▸ **Task goal**: The whole of the data is to be reproduced exactly.

▸ **Records for processing**:
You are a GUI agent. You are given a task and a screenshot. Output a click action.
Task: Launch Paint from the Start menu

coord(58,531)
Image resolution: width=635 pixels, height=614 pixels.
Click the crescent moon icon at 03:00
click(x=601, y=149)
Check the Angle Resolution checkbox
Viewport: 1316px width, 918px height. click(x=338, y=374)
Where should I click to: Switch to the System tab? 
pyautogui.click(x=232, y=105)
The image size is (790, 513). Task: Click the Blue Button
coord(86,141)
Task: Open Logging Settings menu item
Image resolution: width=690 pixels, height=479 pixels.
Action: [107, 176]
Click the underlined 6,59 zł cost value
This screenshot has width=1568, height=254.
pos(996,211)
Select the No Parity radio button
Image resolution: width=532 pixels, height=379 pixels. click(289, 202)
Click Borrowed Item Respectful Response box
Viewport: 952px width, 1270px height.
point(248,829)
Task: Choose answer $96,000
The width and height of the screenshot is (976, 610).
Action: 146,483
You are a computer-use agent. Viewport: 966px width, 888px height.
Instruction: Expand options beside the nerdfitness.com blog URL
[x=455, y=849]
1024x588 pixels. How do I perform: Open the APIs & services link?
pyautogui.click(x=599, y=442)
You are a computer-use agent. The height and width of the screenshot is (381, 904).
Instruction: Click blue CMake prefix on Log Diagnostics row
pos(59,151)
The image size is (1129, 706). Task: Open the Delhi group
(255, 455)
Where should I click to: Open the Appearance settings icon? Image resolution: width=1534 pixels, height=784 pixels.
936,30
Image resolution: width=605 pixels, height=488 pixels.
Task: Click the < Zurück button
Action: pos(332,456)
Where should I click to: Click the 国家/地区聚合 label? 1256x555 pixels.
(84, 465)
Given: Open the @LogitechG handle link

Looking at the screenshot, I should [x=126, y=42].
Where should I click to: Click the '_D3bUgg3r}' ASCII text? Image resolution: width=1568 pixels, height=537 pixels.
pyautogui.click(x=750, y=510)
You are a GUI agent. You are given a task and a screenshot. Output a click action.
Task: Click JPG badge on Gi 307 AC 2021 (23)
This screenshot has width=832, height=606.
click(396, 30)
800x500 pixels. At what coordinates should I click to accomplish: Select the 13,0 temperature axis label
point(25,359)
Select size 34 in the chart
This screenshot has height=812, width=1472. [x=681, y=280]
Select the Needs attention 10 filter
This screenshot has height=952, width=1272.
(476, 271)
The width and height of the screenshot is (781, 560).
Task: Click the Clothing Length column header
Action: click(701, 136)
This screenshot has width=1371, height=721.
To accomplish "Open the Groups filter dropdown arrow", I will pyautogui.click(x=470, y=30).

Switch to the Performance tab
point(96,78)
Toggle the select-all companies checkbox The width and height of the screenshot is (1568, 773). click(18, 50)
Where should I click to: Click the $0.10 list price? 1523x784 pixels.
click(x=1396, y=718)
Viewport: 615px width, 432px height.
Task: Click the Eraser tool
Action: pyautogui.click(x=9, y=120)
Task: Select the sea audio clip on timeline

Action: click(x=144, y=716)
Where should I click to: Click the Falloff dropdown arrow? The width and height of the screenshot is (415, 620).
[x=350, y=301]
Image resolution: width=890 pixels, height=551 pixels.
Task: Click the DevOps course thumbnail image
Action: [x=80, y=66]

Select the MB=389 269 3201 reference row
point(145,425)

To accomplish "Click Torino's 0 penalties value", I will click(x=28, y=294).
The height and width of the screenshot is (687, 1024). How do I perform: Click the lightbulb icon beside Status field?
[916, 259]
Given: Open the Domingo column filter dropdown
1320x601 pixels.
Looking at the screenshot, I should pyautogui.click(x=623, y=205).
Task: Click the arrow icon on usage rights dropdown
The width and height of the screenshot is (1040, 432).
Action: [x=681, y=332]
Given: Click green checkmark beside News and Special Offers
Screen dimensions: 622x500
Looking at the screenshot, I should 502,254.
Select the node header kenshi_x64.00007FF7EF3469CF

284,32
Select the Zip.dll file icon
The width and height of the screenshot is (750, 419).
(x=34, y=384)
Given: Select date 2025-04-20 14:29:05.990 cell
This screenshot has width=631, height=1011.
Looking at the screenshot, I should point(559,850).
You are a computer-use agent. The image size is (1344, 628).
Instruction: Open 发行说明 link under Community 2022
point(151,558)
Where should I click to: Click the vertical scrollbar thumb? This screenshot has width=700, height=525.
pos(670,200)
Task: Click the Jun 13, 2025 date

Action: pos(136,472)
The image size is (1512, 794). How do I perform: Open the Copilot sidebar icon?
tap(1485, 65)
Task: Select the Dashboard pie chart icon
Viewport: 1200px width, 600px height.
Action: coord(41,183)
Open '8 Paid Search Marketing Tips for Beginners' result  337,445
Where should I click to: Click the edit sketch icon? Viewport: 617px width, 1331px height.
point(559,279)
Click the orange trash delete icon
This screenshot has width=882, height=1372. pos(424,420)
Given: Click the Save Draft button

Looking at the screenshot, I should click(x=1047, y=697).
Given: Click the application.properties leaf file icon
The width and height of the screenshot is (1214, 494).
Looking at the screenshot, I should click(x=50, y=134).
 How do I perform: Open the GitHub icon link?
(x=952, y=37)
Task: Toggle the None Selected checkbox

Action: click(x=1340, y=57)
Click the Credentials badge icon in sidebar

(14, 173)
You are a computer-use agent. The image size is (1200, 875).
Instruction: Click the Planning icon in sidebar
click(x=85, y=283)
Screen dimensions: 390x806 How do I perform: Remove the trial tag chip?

▸ **Solution**:
You are a GUI agent. You are given a task and a screenshot. Output a click action.
Task: Launch Paint from the Start menu

coord(58,531)
Image resolution: width=635 pixels, height=614 pixels.
Click the crescent moon icon at 03:00
click(x=601, y=149)
Check the Angle Resolution checkbox
Viewport: 1316px width, 918px height. click(x=338, y=374)
Where should I click to: Switch to the System tab? 
pyautogui.click(x=232, y=105)
The image size is (790, 513). Task: Click the Blue Button
coord(86,141)
Task: Open Logging Settings menu item
Image resolution: width=690 pixels, height=479 pixels.
Action: [107, 176]
Click the underlined 6,59 zł cost value
This screenshot has width=1568, height=254.
pos(996,211)
Select the No Parity radio button
Image resolution: width=532 pixels, height=379 pixels. click(289, 202)
Click Borrowed Item Respectful Response box
Viewport: 952px width, 1270px height.
point(248,829)
Task: Choose answer $96,000
The width and height of the screenshot is (976, 610).
Action: 146,483
You are a computer-use agent. Viewport: 966px width, 888px height.
Instruction: Expand options beside the nerdfitness.com blog URL
[x=455, y=849]
1024x588 pixels. How do I perform: Open the APIs & services link?
pyautogui.click(x=599, y=442)
You are a computer-use agent. The height and width of the screenshot is (381, 904).
Instruction: Click blue CMake prefix on Log Diagnostics row
pos(59,151)
The image size is (1129, 706). Task: Open the Delhi group
(255, 455)
Where should I click to: Open the Appearance settings icon? Image resolution: width=1534 pixels, height=784 pixels.
936,30
Image resolution: width=605 pixels, height=488 pixels.
Task: Click the < Zurück button
Action: pos(332,456)
Where should I click to: Click the 国家/地区聚合 label? 1256x555 pixels.
(84, 465)
Given: Open the @LogitechG handle link

Looking at the screenshot, I should [x=126, y=42].
Where should I click to: Click the '_D3bUgg3r}' ASCII text? Image resolution: width=1568 pixels, height=537 pixels.
pyautogui.click(x=750, y=510)
You are a GUI agent. You are given a task and a screenshot. Output a click action.
Task: Click JPG badge on Gi 307 AC 2021 (23)
This screenshot has width=832, height=606.
click(396, 30)
800x500 pixels. At what coordinates should I click to accomplish: Select the 13,0 temperature axis label
point(25,359)
Select size 34 in the chart
This screenshot has height=812, width=1472. [x=681, y=280]
Select the Needs attention 10 filter
This screenshot has height=952, width=1272.
(476, 271)
The width and height of the screenshot is (781, 560).
Task: Click the Clothing Length column header
Action: click(701, 136)
This screenshot has width=1371, height=721.
To accomplish "Open the Groups filter dropdown arrow", I will pyautogui.click(x=470, y=30).

Switch to the Performance tab
point(96,78)
Toggle the select-all companies checkbox The width and height of the screenshot is (1568, 773). click(18, 50)
Where should I click to: Click the $0.10 list price? 1523x784 pixels.
click(x=1396, y=718)
Viewport: 615px width, 432px height.
Task: Click the Eraser tool
Action: pyautogui.click(x=9, y=120)
Task: Select the sea audio clip on timeline

Action: click(x=144, y=716)
Where should I click to: Click the Falloff dropdown arrow? The width and height of the screenshot is (415, 620).
[x=350, y=301]
Image resolution: width=890 pixels, height=551 pixels.
Task: Click the DevOps course thumbnail image
Action: [x=80, y=66]

Select the MB=389 269 3201 reference row
point(145,425)

To accomplish "Click Torino's 0 penalties value", I will click(x=28, y=294).
The height and width of the screenshot is (687, 1024). How do I perform: Click the lightbulb icon beside Status field?
[916, 259]
Given: Open the Domingo column filter dropdown
1320x601 pixels.
Looking at the screenshot, I should pyautogui.click(x=623, y=205).
Task: Click the arrow icon on usage rights dropdown
The width and height of the screenshot is (1040, 432).
Action: [x=681, y=332]
Given: Click green checkmark beside News and Special Offers
Screen dimensions: 622x500
Looking at the screenshot, I should 502,254.
Select the node header kenshi_x64.00007FF7EF3469CF

284,32
Select the Zip.dll file icon
The width and height of the screenshot is (750, 419).
(x=34, y=384)
Given: Select date 2025-04-20 14:29:05.990 cell
This screenshot has width=631, height=1011.
Looking at the screenshot, I should point(559,850).
You are a computer-use agent. The image size is (1344, 628).
Instruction: Open 发行说明 link under Community 2022
point(151,558)
Where should I click to: Click the vertical scrollbar thumb? This screenshot has width=700, height=525.
pos(670,200)
Task: Click the Jun 13, 2025 date

Action: pos(136,472)
The image size is (1512, 794). How do I perform: Open the Copilot sidebar icon?
tap(1485, 65)
Task: Select the Dashboard pie chart icon
Viewport: 1200px width, 600px height.
Action: coord(41,183)
Open '8 Paid Search Marketing Tips for Beginners' result  337,445
Where should I click to: Click the edit sketch icon? Viewport: 617px width, 1331px height.
point(559,279)
Click the orange trash delete icon
This screenshot has width=882, height=1372. pos(424,420)
Given: Click the Save Draft button

Looking at the screenshot, I should click(x=1047, y=697).
Given: Click the application.properties leaf file icon
The width and height of the screenshot is (1214, 494).
Looking at the screenshot, I should click(x=50, y=134).
 How do I perform: Open the GitHub icon link?
(x=952, y=37)
Task: Toggle the None Selected checkbox

Action: click(x=1340, y=57)
Click the Credentials badge icon in sidebar

(14, 173)
You are a computer-use agent. The image size is (1200, 875).
Instruction: Click the Planning icon in sidebar
click(x=85, y=283)
Screen dimensions: 390x806 How do I perform: Remove the trial tag chip?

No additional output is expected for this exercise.